What this task involves — Please reproduce the records, omitting nothing and changing nothing.

[Dataset entries]
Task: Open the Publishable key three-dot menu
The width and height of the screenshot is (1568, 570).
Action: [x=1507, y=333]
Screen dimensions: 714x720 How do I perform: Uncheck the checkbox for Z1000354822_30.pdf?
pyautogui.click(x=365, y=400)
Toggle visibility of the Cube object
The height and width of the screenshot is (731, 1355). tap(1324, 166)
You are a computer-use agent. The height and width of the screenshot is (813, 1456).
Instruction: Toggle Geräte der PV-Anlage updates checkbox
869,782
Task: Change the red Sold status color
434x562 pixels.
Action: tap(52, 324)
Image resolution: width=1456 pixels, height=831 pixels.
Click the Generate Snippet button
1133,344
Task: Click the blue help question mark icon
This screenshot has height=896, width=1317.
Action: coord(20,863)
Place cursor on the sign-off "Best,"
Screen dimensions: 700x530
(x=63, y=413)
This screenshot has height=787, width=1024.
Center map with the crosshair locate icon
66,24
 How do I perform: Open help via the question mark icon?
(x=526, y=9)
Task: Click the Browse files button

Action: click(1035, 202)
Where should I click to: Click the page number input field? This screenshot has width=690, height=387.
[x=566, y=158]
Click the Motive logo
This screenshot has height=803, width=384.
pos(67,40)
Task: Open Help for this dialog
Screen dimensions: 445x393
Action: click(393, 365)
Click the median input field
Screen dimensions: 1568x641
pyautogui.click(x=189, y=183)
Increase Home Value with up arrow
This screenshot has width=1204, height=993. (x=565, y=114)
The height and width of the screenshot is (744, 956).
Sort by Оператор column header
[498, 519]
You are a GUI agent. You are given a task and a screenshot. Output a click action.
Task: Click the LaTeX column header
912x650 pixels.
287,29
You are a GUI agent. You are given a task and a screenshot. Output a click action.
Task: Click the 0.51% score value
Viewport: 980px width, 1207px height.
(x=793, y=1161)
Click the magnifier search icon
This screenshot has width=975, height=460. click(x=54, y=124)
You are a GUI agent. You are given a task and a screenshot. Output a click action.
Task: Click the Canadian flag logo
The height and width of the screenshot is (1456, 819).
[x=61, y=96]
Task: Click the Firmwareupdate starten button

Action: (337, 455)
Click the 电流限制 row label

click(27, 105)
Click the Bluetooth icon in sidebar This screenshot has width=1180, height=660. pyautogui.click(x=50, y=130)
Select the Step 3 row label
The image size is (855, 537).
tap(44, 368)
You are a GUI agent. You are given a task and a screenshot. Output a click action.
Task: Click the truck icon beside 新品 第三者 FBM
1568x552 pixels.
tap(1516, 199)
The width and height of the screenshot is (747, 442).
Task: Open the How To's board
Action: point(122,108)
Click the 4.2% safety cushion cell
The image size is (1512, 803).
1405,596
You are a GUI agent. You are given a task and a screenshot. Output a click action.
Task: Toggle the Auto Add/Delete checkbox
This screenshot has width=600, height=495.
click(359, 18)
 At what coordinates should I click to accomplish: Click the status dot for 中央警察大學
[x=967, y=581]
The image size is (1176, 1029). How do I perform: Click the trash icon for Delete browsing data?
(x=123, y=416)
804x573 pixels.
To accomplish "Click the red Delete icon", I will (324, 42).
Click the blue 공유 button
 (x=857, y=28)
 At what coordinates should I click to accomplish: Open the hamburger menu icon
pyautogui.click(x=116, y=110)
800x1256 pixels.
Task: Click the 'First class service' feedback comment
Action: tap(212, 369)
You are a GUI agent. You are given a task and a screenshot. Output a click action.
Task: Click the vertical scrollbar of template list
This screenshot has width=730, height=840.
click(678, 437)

Exercise output —
Task: Open the Publishable key three-dot menu
The width and height of the screenshot is (1568, 570).
Action: [x=1507, y=333]
Screen dimensions: 714x720 How do I perform: Uncheck the checkbox for Z1000354822_30.pdf?
pyautogui.click(x=365, y=400)
Toggle visibility of the Cube object
The height and width of the screenshot is (731, 1355). tap(1324, 166)
You are a computer-use agent. The height and width of the screenshot is (813, 1456).
Instruction: Toggle Geräte der PV-Anlage updates checkbox
869,782
Task: Change the red Sold status color
434x562 pixels.
Action: tap(52, 324)
Image resolution: width=1456 pixels, height=831 pixels.
Click the Generate Snippet button
1133,344
Task: Click the blue help question mark icon
This screenshot has height=896, width=1317.
Action: coord(20,863)
Place cursor on the sign-off "Best,"
Screen dimensions: 700x530
(x=63, y=413)
This screenshot has height=787, width=1024.
Center map with the crosshair locate icon
66,24
 How do I perform: Open help via the question mark icon?
(x=526, y=9)
Task: Click the Browse files button

Action: click(1035, 202)
Where should I click to: Click the page number input field? This screenshot has width=690, height=387.
[x=566, y=158]
Click the Motive logo
This screenshot has height=803, width=384.
pos(67,40)
Task: Open Help for this dialog
Screen dimensions: 445x393
Action: click(393, 365)
Click the median input field
Screen dimensions: 1568x641
pyautogui.click(x=189, y=183)
Increase Home Value with up arrow
This screenshot has width=1204, height=993. (x=565, y=114)
The height and width of the screenshot is (744, 956).
Sort by Оператор column header
[498, 519]
You are a GUI agent. You are given a task and a screenshot. Output a click action.
Task: Click the LaTeX column header
912x650 pixels.
287,29
You are a GUI agent. You are given a task and a screenshot. Output a click action.
Task: Click the 0.51% score value
Viewport: 980px width, 1207px height.
(x=793, y=1161)
Click the magnifier search icon
This screenshot has width=975, height=460. click(x=54, y=124)
You are a GUI agent. You are given a task and a screenshot. Output a click action.
Task: Click the Canadian flag logo
The height and width of the screenshot is (1456, 819).
[x=61, y=96]
Task: Click the Firmwareupdate starten button

Action: (337, 455)
Click the 电流限制 row label

click(27, 105)
Click the Bluetooth icon in sidebar This screenshot has width=1180, height=660. pyautogui.click(x=50, y=130)
Select the Step 3 row label
The image size is (855, 537).
tap(44, 368)
You are a GUI agent. You are given a task and a screenshot. Output a click action.
Task: Click the truck icon beside 新品 第三者 FBM
1568x552 pixels.
tap(1516, 199)
The width and height of the screenshot is (747, 442).
Task: Open the How To's board
Action: point(122,108)
Click the 4.2% safety cushion cell
The image size is (1512, 803).
1405,596
You are a GUI agent. You are given a task and a screenshot. Output a click action.
Task: Toggle the Auto Add/Delete checkbox
This screenshot has width=600, height=495.
click(359, 18)
 At what coordinates should I click to accomplish: Click the status dot for 中央警察大學
[x=967, y=581]
The image size is (1176, 1029). How do I perform: Click the trash icon for Delete browsing data?
(x=123, y=416)
804x573 pixels.
To accomplish "Click the red Delete icon", I will (324, 42).
Click the blue 공유 button
 (x=857, y=28)
 At what coordinates should I click to accomplish: Open the hamburger menu icon
pyautogui.click(x=116, y=110)
800x1256 pixels.
Task: Click the 'First class service' feedback comment
Action: tap(212, 369)
You are a GUI agent. You are given a task and a screenshot. Output a click action.
Task: Click the vertical scrollbar of template list
This screenshot has width=730, height=840.
click(678, 437)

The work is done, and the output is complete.